* Your assignment: Only the lines from the top of the data through the one with "[Search] (1059, 112)" are to be written out, each exactly as it stands.

* Stored data:

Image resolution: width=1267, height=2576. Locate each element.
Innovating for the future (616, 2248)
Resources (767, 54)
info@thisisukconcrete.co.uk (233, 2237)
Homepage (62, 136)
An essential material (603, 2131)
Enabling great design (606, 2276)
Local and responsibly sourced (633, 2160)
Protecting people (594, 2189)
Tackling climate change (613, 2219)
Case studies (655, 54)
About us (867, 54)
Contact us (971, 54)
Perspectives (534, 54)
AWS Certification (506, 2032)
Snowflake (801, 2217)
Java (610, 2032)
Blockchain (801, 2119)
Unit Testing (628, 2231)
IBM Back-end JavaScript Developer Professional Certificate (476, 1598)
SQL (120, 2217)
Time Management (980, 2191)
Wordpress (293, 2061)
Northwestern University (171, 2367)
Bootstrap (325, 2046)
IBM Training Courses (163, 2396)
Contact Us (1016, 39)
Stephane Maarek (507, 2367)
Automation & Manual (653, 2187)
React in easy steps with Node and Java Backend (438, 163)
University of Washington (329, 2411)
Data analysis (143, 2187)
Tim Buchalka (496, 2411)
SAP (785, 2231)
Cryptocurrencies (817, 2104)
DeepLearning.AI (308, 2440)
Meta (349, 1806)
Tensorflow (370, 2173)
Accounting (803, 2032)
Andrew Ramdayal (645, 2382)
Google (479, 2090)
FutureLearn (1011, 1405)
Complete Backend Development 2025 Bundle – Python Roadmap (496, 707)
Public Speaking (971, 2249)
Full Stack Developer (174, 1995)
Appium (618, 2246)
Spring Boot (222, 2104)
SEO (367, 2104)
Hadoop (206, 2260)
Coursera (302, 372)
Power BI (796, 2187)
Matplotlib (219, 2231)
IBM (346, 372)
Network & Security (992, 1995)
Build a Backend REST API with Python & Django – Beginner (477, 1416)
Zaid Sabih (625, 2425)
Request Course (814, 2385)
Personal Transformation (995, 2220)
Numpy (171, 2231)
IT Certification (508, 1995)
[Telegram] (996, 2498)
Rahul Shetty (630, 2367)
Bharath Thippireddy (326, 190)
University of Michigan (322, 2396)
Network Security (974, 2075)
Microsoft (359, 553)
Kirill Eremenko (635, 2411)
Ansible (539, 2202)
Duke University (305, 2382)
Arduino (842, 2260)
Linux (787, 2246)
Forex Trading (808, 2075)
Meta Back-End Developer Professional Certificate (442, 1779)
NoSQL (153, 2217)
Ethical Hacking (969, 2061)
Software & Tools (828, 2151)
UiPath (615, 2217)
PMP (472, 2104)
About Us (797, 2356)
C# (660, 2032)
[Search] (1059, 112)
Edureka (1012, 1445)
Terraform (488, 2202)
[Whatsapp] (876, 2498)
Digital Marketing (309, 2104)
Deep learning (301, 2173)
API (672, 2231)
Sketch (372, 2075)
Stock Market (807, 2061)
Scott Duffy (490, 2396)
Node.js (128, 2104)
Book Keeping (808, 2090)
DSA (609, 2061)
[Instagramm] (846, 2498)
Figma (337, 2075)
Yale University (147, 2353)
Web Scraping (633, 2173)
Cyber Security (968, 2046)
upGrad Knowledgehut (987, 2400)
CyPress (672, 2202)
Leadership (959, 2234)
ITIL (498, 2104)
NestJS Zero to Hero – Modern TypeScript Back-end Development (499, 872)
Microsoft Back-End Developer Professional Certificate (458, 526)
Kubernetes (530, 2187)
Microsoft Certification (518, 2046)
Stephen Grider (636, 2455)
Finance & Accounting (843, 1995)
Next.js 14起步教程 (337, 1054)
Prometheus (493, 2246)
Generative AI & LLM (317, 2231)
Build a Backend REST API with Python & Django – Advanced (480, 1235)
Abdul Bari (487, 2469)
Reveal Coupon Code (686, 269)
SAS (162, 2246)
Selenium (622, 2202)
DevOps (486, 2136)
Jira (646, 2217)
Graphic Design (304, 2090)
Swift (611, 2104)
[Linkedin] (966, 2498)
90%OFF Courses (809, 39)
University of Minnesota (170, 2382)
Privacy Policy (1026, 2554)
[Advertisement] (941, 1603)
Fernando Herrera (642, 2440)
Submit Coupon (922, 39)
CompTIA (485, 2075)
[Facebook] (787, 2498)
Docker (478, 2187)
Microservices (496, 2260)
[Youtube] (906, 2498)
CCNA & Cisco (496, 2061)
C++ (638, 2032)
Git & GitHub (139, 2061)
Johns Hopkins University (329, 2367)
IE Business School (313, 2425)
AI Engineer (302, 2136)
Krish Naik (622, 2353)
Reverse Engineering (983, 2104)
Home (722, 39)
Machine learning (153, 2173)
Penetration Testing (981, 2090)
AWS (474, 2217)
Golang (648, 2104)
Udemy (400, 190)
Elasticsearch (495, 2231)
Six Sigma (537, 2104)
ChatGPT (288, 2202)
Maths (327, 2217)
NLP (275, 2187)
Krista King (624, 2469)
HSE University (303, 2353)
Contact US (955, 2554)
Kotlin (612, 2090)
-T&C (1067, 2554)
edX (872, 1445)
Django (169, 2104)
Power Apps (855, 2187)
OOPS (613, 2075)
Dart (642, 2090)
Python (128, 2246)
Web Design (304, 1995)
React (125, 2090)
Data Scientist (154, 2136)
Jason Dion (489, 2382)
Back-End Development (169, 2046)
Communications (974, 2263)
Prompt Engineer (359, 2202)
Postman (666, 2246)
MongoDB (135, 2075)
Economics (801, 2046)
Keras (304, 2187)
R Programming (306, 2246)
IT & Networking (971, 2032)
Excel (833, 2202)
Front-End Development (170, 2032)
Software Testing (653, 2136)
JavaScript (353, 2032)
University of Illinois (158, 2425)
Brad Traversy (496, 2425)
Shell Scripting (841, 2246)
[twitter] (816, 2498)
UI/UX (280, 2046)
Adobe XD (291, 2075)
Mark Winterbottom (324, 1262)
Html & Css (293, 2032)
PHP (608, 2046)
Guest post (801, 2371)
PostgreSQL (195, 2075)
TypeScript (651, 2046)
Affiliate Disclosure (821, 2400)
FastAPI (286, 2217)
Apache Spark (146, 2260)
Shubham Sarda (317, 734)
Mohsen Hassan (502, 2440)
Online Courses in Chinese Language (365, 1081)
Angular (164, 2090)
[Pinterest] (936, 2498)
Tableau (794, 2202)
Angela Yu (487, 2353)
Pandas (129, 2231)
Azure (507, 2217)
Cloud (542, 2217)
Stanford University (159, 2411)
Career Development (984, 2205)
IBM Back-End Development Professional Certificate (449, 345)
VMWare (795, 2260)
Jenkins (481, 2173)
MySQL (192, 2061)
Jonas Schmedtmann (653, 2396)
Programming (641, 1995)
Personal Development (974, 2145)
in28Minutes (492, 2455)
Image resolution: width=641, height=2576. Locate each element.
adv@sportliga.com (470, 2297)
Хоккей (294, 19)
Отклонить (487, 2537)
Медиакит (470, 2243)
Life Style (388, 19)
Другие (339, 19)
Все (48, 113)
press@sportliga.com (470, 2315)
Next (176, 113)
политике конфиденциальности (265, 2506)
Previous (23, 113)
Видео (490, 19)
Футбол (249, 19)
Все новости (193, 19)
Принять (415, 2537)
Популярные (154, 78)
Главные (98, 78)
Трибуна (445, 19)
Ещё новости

* Written answer:
Image resolution: width=1267, height=2576. Locate each element.
Innovating for the future (616, 2248)
Resources (767, 54)
info@thisisukconcrete.co.uk (233, 2237)
Homepage (62, 136)
An essential material (603, 2131)
Enabling great design (606, 2276)
Local and responsibly sourced (633, 2160)
Protecting people (594, 2189)
Tackling climate change (613, 2219)
Case studies (655, 54)
About us (867, 54)
Contact us (971, 54)
Perspectives (534, 54)
AWS Certification (506, 2032)
Snowflake (801, 2217)
Java (610, 2032)
Blockchain (801, 2119)
Unit Testing (628, 2231)
IBM Back-end JavaScript Developer Professional Certificate (476, 1598)
SQL (120, 2217)
Time Management (980, 2191)
Wordpress (293, 2061)
Northwestern University (171, 2367)
Bootstrap (325, 2046)
IBM Training Courses (163, 2396)
Contact Us (1016, 39)
Stephane Maarek (507, 2367)
Automation & Manual (653, 2187)
React in easy steps with Node and Java Backend (438, 163)
University of Washington (329, 2411)
Data analysis (143, 2187)
Tim Buchalka (496, 2411)
SAP (785, 2231)
Cryptocurrencies (817, 2104)
DeepLearning.AI (308, 2440)
Meta (349, 1806)
Tensorflow (370, 2173)
Accounting (803, 2032)
Andrew Ramdayal (645, 2382)
Google (479, 2090)
FutureLearn (1011, 1405)
Complete Backend Development 2025 Bundle – Python Roadmap (496, 707)
Public Speaking (971, 2249)
Full Stack Developer (174, 1995)
Appium (618, 2246)
Spring Boot (222, 2104)
SEO (367, 2104)
Hadoop (206, 2260)
Coursera (302, 372)
Power BI (796, 2187)
Matplotlib (219, 2231)
IBM (346, 372)
Network & Security (992, 1995)
Build a Backend REST API with Python & Django – Beginner (477, 1416)
Zaid Sabih (625, 2425)
Request Course (814, 2385)
Personal Transformation (995, 2220)
Numpy (171, 2231)
IT Certification (508, 1995)
[Telegram] (996, 2498)
Rahul Shetty (630, 2367)
Bharath Thippireddy (326, 190)
University of Michigan (322, 2396)
Network Security (974, 2075)
Microsoft (359, 553)
Kirill Eremenko (635, 2411)
Ansible (539, 2202)
Duke University (305, 2382)
Arduino (842, 2260)
Linux (787, 2246)
Forex Trading (808, 2075)
Meta Back-End Developer Professional Certificate (442, 1779)
NoSQL (153, 2217)
Ethical Hacking (969, 2061)
Software & Tools (828, 2151)
UiPath (615, 2217)
PMP (472, 2104)
About Us (797, 2356)
C# (660, 2032)
[Search] (1059, 112)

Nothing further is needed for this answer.